Steven Byrnes comments on How human-like do safe AI motivations need to be?

Steven Byrnes 12 Nov 2025 15:43 UTC
2 points
0
current AIs need to understand at a very early stage what human concepts like “helpfulness,” “harmlessness,” and “honesty” mean. And while it is of course possible to know what these concepts mean without being motivated by them (cf “the genie knows but doesn’t care”), the presence of this level of human-like conceptual understanding at such an early stage of development makes it more likely that these human-like concepts end up structuring AI motivations as well. … AIs will plausibly have concepts like “helpfulness,” “harmlessness,” “honesty” much earlier in the process that leads to their final form … [emphasis added]

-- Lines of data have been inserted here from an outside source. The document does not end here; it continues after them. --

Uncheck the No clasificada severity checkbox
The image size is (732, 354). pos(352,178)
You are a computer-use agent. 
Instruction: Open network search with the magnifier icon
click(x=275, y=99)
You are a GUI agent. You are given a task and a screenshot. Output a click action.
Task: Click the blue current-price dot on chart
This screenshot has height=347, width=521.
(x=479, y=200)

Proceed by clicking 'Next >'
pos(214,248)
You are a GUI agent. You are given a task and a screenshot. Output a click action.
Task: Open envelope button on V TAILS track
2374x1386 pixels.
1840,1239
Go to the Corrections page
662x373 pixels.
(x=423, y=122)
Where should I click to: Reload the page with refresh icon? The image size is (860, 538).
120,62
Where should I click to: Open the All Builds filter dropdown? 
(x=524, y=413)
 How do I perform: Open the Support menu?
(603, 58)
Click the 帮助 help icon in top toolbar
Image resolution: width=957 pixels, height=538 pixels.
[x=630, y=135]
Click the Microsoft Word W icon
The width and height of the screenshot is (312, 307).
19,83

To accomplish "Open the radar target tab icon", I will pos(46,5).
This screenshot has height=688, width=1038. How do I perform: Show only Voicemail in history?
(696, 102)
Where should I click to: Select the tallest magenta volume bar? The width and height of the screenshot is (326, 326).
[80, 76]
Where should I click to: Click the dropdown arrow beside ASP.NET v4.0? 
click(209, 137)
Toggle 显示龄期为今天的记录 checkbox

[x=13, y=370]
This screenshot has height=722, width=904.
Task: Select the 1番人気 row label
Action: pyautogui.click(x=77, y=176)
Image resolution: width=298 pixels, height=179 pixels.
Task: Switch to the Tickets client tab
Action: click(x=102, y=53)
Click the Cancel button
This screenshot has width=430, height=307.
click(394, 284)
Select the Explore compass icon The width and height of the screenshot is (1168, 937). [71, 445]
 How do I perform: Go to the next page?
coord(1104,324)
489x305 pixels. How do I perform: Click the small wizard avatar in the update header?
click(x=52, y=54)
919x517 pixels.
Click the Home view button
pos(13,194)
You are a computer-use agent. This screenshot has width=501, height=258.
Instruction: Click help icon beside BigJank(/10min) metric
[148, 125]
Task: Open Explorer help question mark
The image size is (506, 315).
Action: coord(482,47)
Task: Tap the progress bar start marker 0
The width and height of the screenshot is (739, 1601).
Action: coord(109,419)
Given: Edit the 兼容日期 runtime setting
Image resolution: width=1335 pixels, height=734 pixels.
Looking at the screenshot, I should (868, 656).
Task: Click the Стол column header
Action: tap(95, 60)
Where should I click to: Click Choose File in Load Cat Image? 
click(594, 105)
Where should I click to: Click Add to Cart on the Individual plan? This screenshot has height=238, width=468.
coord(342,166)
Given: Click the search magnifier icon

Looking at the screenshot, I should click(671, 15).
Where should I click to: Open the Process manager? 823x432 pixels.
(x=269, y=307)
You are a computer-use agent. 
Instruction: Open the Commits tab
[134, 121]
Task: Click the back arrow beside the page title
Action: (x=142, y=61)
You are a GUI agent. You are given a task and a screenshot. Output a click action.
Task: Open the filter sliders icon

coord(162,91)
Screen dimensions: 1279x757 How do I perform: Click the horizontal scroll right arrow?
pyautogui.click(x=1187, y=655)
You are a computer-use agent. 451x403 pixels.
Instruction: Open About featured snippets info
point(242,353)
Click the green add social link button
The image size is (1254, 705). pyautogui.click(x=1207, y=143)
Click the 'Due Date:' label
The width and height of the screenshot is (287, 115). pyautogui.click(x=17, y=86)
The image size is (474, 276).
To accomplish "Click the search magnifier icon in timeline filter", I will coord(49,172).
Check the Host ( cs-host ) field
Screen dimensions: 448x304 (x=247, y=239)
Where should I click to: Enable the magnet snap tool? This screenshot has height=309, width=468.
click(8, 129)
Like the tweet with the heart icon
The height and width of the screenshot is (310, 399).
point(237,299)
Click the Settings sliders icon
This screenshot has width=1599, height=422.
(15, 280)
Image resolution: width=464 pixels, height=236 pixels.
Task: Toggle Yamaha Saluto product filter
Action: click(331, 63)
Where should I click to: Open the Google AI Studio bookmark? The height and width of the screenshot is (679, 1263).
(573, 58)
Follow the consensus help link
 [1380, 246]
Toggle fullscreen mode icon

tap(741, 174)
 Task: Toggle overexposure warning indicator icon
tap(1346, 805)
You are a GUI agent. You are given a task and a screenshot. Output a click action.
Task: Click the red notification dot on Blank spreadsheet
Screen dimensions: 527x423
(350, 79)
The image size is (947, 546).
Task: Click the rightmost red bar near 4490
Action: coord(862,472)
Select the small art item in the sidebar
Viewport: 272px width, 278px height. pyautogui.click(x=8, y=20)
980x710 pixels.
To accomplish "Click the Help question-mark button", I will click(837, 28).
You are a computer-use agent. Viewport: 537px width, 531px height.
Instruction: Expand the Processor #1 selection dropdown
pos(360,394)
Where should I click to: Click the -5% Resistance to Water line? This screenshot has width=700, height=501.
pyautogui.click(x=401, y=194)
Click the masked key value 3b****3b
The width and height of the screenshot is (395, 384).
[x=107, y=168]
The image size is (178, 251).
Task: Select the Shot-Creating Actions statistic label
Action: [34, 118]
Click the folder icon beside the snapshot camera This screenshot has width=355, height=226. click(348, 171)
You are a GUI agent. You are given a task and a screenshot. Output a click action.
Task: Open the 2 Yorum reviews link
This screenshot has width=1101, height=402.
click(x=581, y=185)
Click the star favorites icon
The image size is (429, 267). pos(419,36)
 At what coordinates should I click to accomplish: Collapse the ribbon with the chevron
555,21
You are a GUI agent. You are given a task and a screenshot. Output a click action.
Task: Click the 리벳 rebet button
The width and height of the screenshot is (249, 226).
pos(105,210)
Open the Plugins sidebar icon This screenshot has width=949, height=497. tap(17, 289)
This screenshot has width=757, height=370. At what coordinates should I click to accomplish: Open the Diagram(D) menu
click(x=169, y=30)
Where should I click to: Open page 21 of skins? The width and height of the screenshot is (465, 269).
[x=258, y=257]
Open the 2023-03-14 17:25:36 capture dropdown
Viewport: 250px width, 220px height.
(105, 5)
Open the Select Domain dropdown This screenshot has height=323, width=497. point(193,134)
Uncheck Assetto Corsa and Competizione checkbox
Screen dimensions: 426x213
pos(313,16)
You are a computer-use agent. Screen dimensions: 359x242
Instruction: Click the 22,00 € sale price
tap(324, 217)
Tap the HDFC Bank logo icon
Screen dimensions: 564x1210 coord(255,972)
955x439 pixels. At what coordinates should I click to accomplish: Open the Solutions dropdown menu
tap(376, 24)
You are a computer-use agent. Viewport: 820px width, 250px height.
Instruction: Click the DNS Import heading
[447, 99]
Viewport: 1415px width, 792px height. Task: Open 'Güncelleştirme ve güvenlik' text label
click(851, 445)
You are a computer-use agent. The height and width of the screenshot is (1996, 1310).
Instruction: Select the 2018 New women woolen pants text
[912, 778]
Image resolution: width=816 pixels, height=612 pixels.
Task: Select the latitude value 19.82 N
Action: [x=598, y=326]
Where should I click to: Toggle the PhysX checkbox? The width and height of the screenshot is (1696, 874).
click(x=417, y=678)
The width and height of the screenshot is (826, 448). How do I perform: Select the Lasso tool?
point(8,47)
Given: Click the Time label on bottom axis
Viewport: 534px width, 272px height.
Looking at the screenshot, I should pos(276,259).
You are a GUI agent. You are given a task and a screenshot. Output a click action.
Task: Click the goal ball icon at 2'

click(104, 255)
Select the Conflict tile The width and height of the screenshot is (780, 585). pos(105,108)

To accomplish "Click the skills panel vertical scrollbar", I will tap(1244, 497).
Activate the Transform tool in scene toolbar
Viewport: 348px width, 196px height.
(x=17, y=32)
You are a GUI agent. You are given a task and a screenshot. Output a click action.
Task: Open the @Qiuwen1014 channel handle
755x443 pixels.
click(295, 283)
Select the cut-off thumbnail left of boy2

I want to nitpick this particular point (I think the other arguments you bring up in that section are stronger).
For example, LLaMa 3.1 405B was trained on 15.6 trillion tokens of text data (≈ what a human could get through in 20,000 years of ²⁴⁄₇ reading). I’m not an ML training expert, but intuitively I’m skeptical that this is the kind of regime where we need to be thinking about what is hard versus easy to learn, or about what can be learned quickly versus slowly.
Instead, my guess is that, if [latent model A] is much easier and faster to learn than [latent model B], but [B] gives a slightly lower predictive loss than [A], then 15.6 trillion tokens of pretraining would be WAY more than enough for the model-in-training to initially learn [A] but then switch over to [B].